Robust and Interpretable Temporal Convolution Network for Event Detection in Lung Sound Recordings

Objective: This paper proposes a novel framework for lung sound event detection, segmenting continuous lung sound recordings into discrete events and performing recognition of each event. Methods: We propose the use of a multi-branch TCN architecture and exploit a novel fusion strategy to combine the resultant features from these branches. This not only allows the network to retain the most salient information across different temporal granularities and disregards irrelevant information, but also allows our network to process recordings of arbitrary length. Results: The proposed method is evaluated on multiple public and in-house benchmarks, containing irregular and noisy recordings of the respiratory auscultation process for the identification of auscultation events including inhalation, crackles, and rhonchi. Moreover, we provide an end-to-end model interpretation pipeline. Conclusion: Our analysis of different feature fusion strategies shows that the proposed feature concatenation method leads to better suppression of non-informative features, which drastically reduces the classifier overhead resulting in a robust lightweight network.
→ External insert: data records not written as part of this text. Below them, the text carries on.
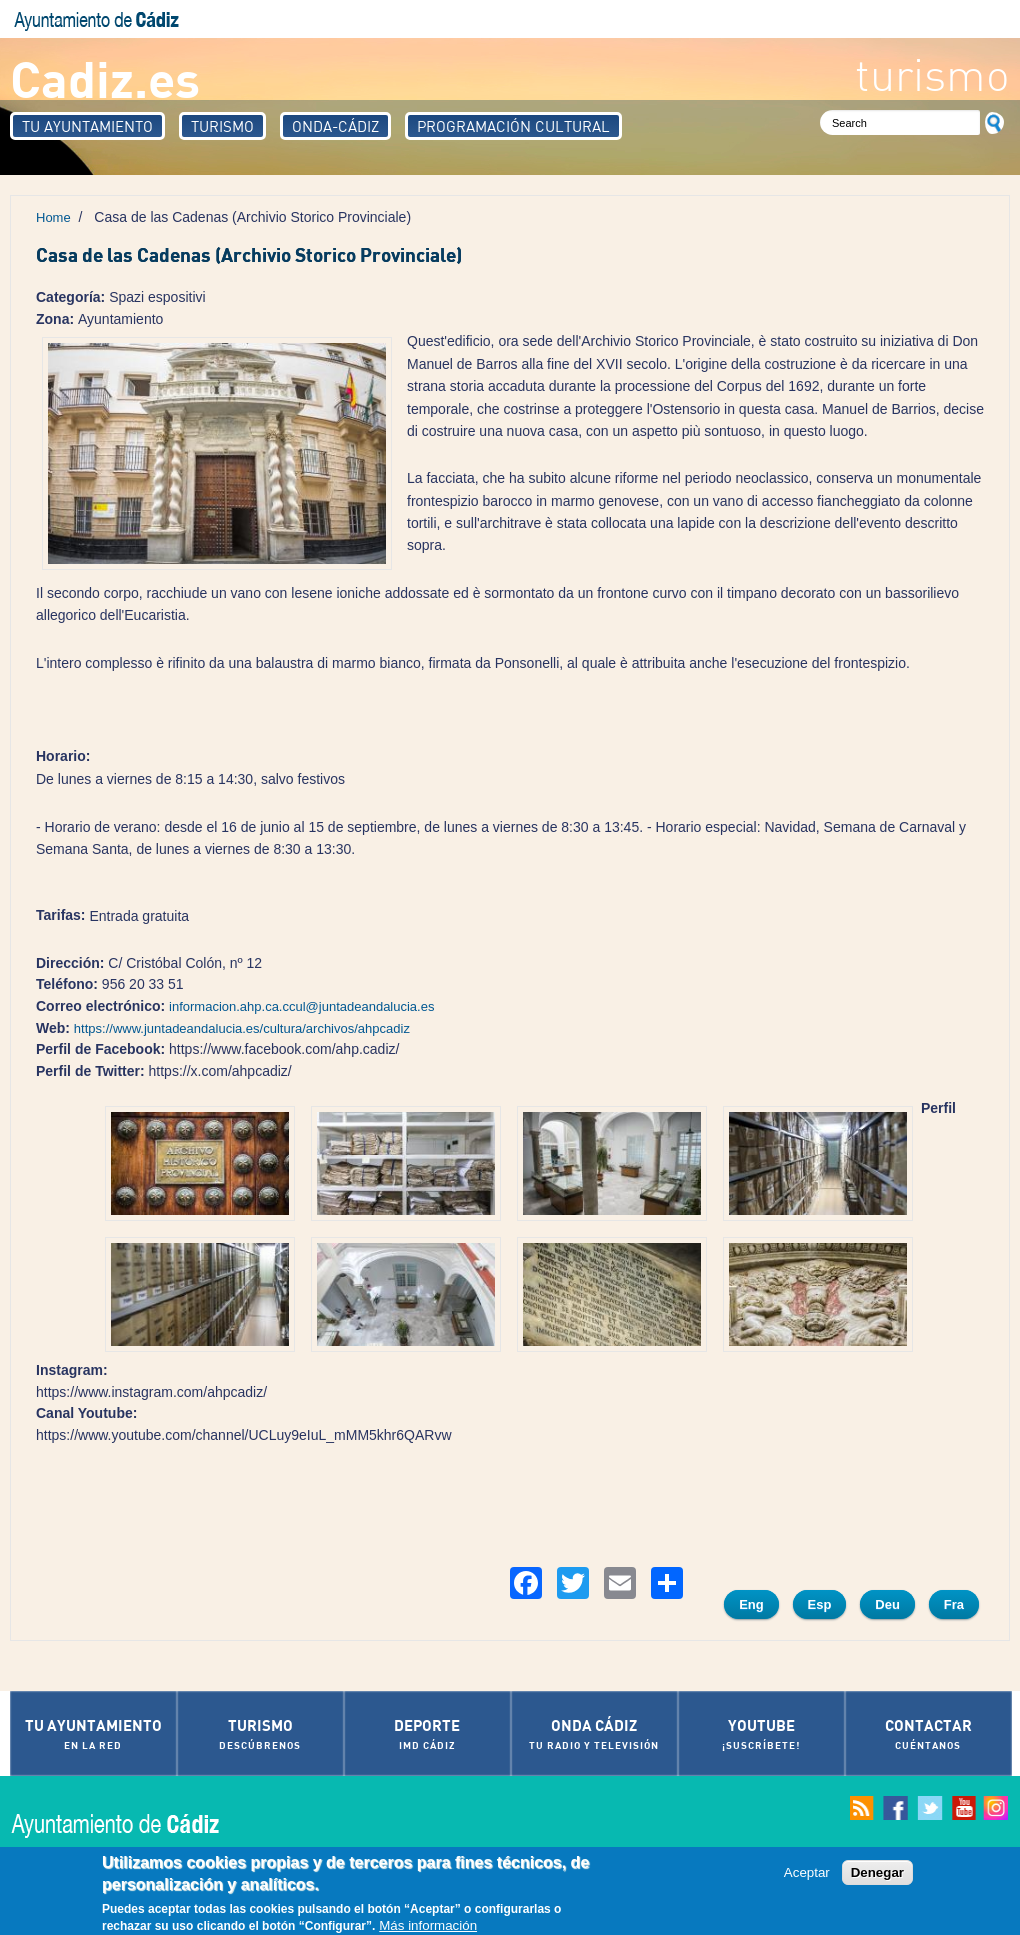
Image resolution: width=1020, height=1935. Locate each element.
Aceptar (807, 1873)
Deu (887, 1604)
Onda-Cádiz (335, 126)
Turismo (222, 126)
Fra (954, 1604)
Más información (428, 1926)
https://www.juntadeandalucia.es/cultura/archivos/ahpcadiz (242, 1028)
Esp (820, 1604)
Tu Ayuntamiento (87, 126)
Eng (751, 1604)
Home (53, 217)
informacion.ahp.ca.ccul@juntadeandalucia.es (301, 1006)
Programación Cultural (513, 126)
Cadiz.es (105, 77)
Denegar (877, 1873)
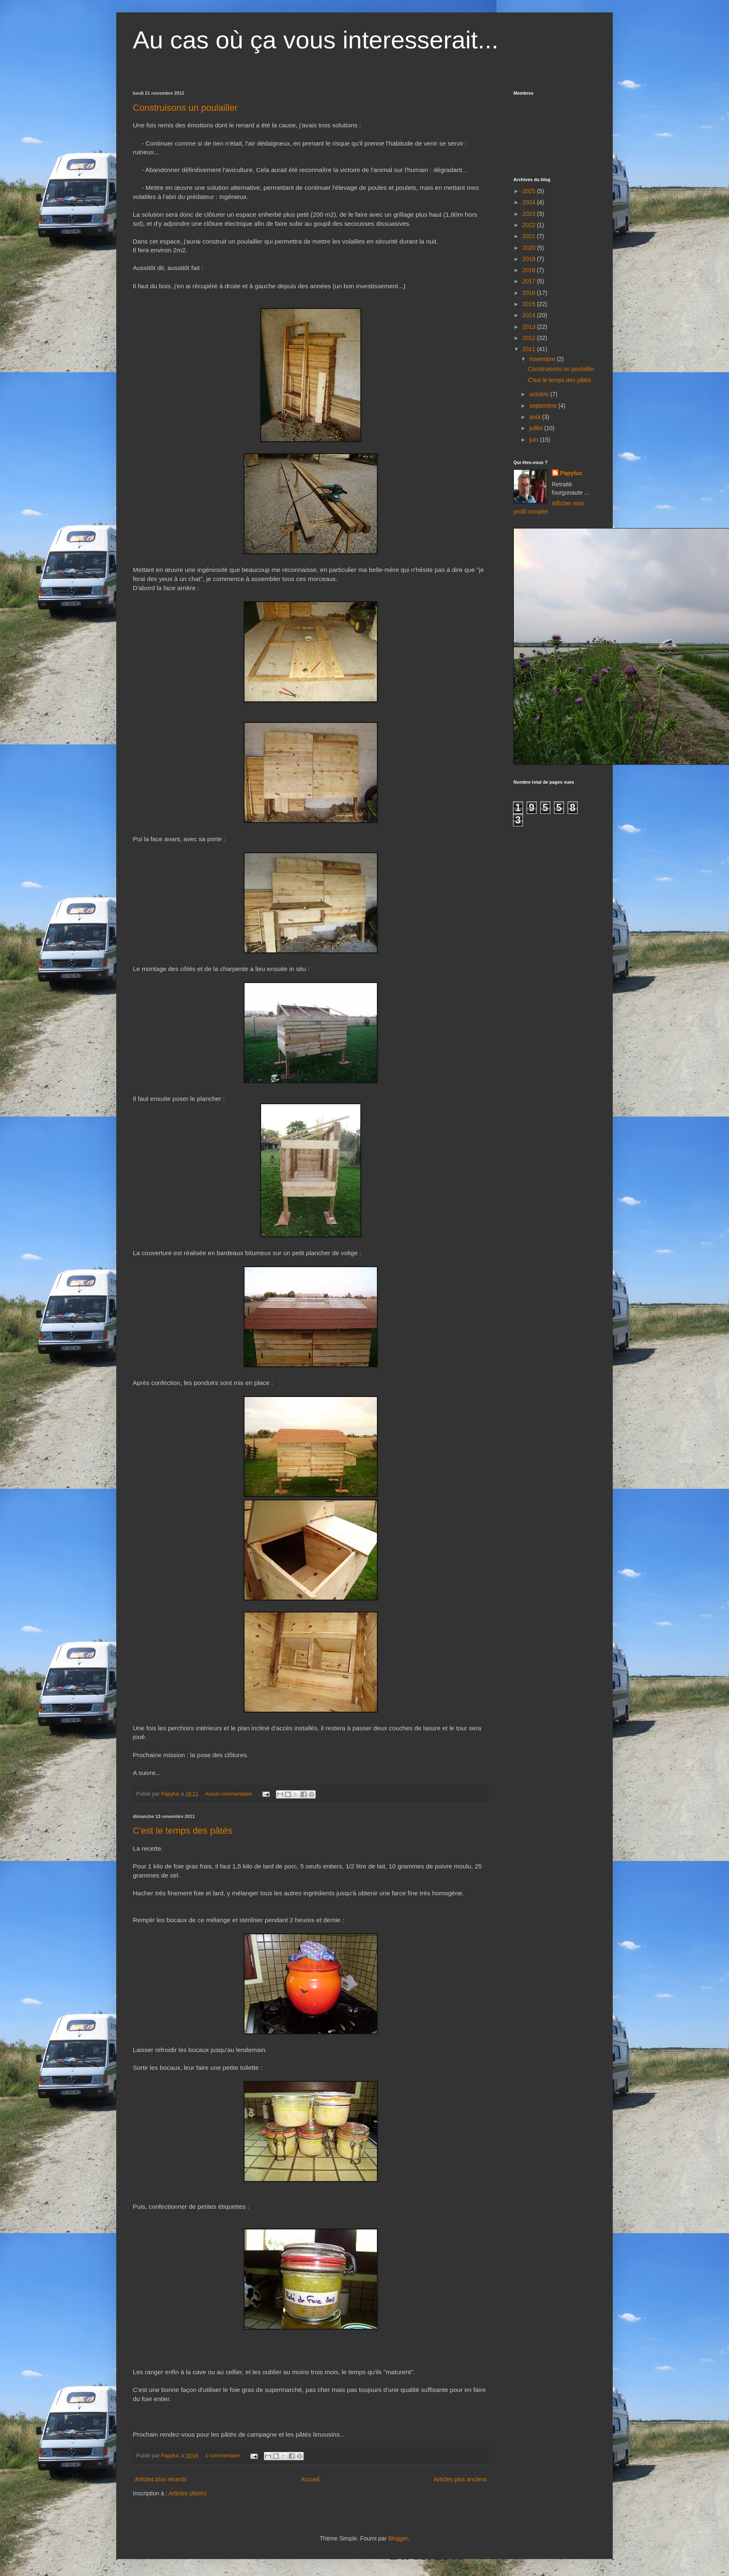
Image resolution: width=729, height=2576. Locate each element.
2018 (530, 270)
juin (534, 439)
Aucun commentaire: (229, 1794)
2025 (530, 191)
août (535, 417)
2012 (530, 338)
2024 (530, 202)
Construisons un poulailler (185, 108)
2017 (530, 281)
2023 (530, 213)
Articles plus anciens (460, 2479)
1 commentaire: (223, 2456)
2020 (530, 247)
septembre (543, 405)
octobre (539, 394)
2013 (530, 326)
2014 (530, 315)
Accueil (310, 2479)
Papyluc (571, 473)
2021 (530, 236)
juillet (536, 428)
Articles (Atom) (187, 2493)
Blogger (398, 2538)
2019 (530, 259)
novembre (542, 359)
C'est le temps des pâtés (182, 1830)
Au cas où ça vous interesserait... (316, 40)
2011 (530, 349)
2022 (530, 225)
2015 (530, 304)
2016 (530, 292)
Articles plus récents (161, 2479)
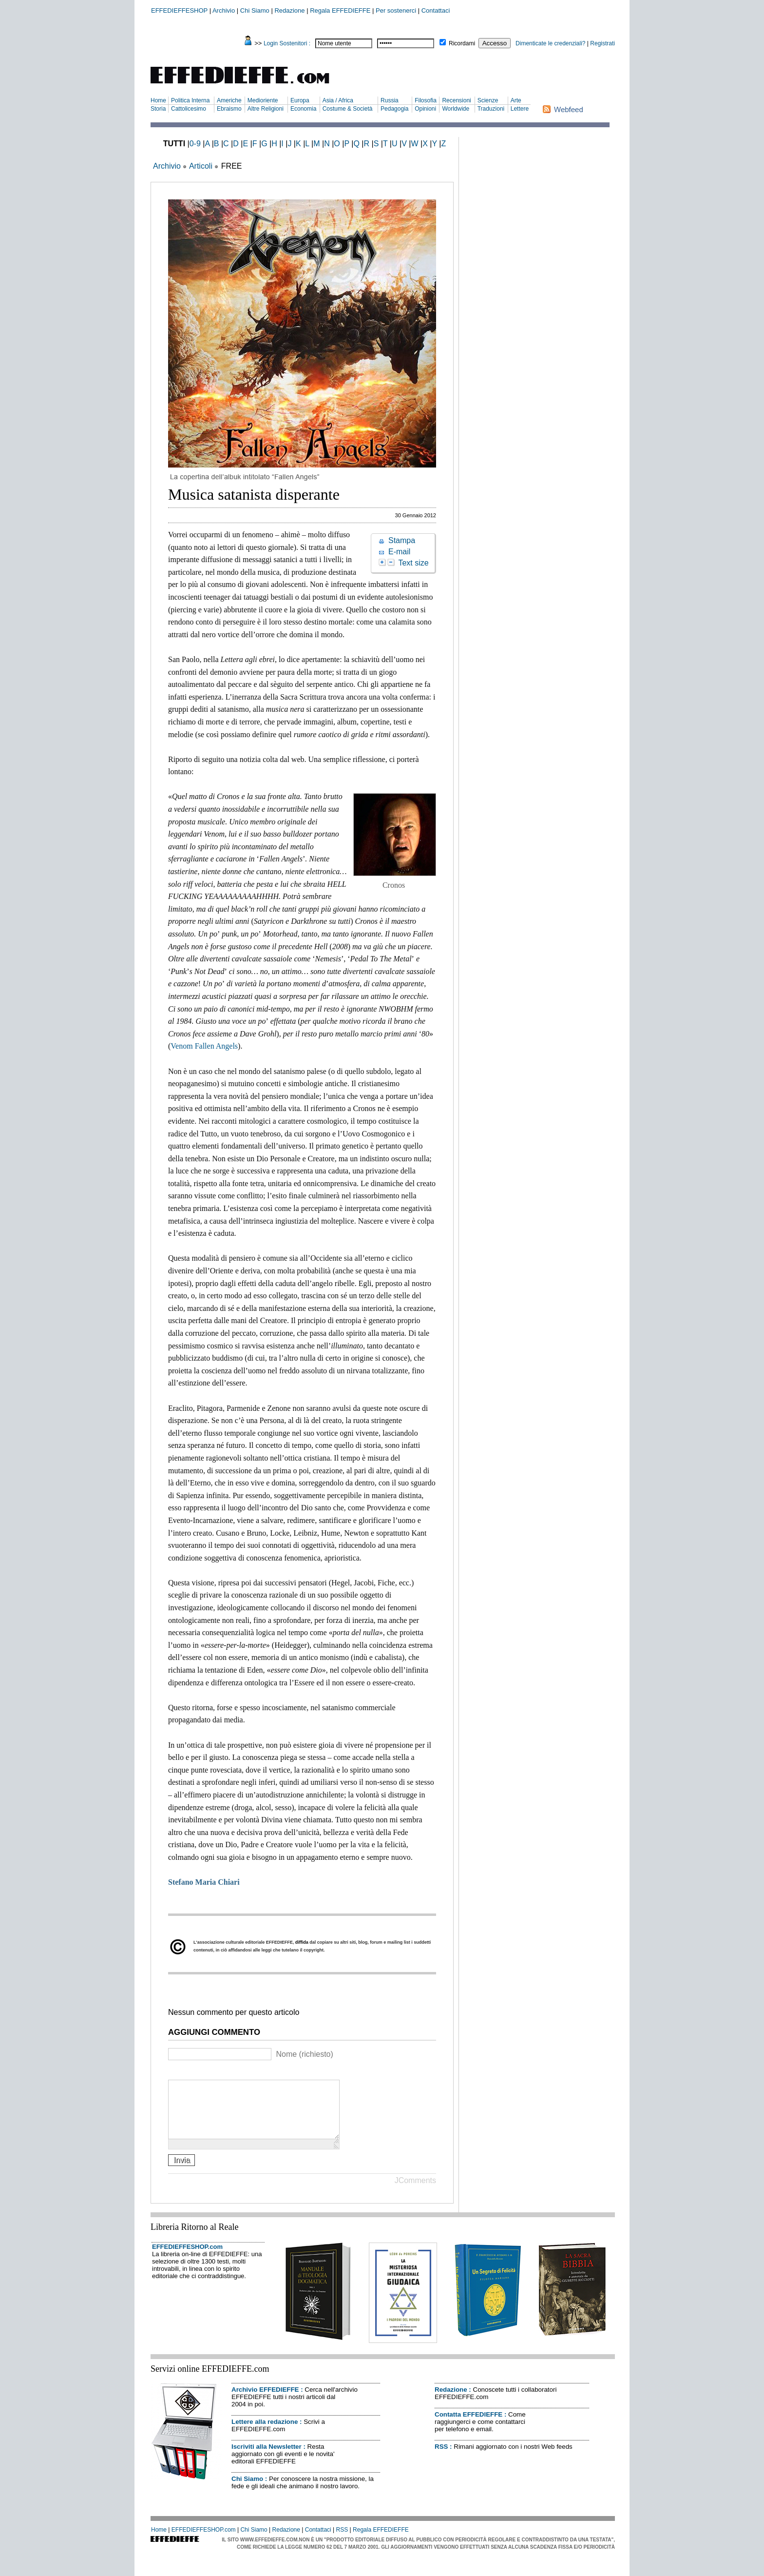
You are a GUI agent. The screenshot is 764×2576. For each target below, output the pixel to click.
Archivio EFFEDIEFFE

Significance: Lung sound event detection is a primary diagnostic step for numerous respiratory diseases. The proposed method provides a cost-effective and efficient alternative to exhaustive manual segmentation, and provides more accurate segmentation than existing methods. The end-to-end model interpretability helps to build the required trust in the system for use in clinical settings.

Automated summary

This paper introduces a novel framework for detecting lung sound events by using a multi-branch TCN architecture and feature fusion to identify discrete events in lung sound recordings. The proposed method shows promising results on multiple benchmarks, aiding in the identification of respiratory diseases. The feature concatenation strategy effectively suppresses non-informative features, leading to the construction of a lightweight network.